Is citus + cstore_fdw a good choice for space-efficient archiving and occassionally querying large amounts of (high cardinality) log and (lower cardinality) time series data?
ElasticSearch works great but it unsuitable for long term storage for performance and storage reasons.
(2) Citus + cstore_fdw if you're cool with doing some manual work. In particular, our customers who follow this approach shard on one column (automatic) and then manually partition by time. We're looking to leverage upcoming partitioning improvements in Postgres 10 and further automate this setup: https://github.com/citusdata/citus/issues/183
Internal analytics, may accidentally become a B2B at some point (who knows), but for now, non business-critical with no availability requirements. About 30+ GB per day, but that's uncompressed and unprocessed.

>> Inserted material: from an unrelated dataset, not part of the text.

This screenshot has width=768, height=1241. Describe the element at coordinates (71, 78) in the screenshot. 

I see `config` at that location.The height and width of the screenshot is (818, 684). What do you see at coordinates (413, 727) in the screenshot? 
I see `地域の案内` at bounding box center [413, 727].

Thanks for the pointers! Manual sharding sounds like an option.
Note that BigQuery exposes partial HLL functions like HLL_COUNT.INIT, HLL_COUNT.MERGE, HLL_COUNT.MERGE_PARTIAL, and HLL_COUNT.EXTRACT.
"These functions operate on sketches that compress an arbitrary set into a fixed-memory representation. The sketches can be merged to produce a new sketch that represents the union, before a final estimate is extracted from the sketch."

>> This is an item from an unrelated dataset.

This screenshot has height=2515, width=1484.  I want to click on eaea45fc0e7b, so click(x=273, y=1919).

For now we're trying to do it "on premise" since we're a large-ish service provider with operations and hardware teams. As long as the operational burden isn't too high, we do it ourselves to gain experiences with different technologies.

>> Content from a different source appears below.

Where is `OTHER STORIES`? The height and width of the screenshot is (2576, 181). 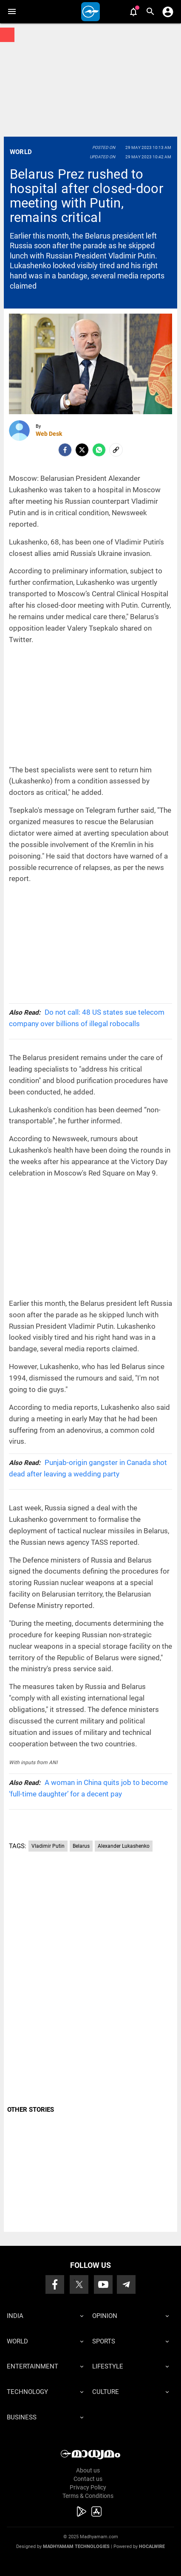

However, BigQuery is really tempting since it'd probably solve all of the issues we're currently having. Will definitely do some benchmarking. The pricing is hard to beat .
No. Clickhouse is actual column-store. Cassandra just stores every column of a row as an actual separate row. Cassandra is for oltp, column-stores for olap.
HLL is great for a lot of reasons. He gives the primary reason as getting uniques from randomly sharded data in a distributed system.
If your distributed system allows you to do a hash or range based sharding, for example by user_id, then you can do an accurate count(distinct user_id) across the system without a reshuffle of the data, knowing that all the data for a particular user lives on the same node.
Yup, good point. This example shards the github_events table on user_id and then shows running count(distinct user_id). Since the sharding and count(distinct) column is the same, Citus can push down the count(distinct user_id) to each shard and then sum up the results from those shards. In this case, reshuffles don't come into the picture.
In this example, HLLs would be most useful if the user then issued count(distinct repo_id) for example. Citus would then ask for HLL sketches from each shard and add them up on the coordinator node.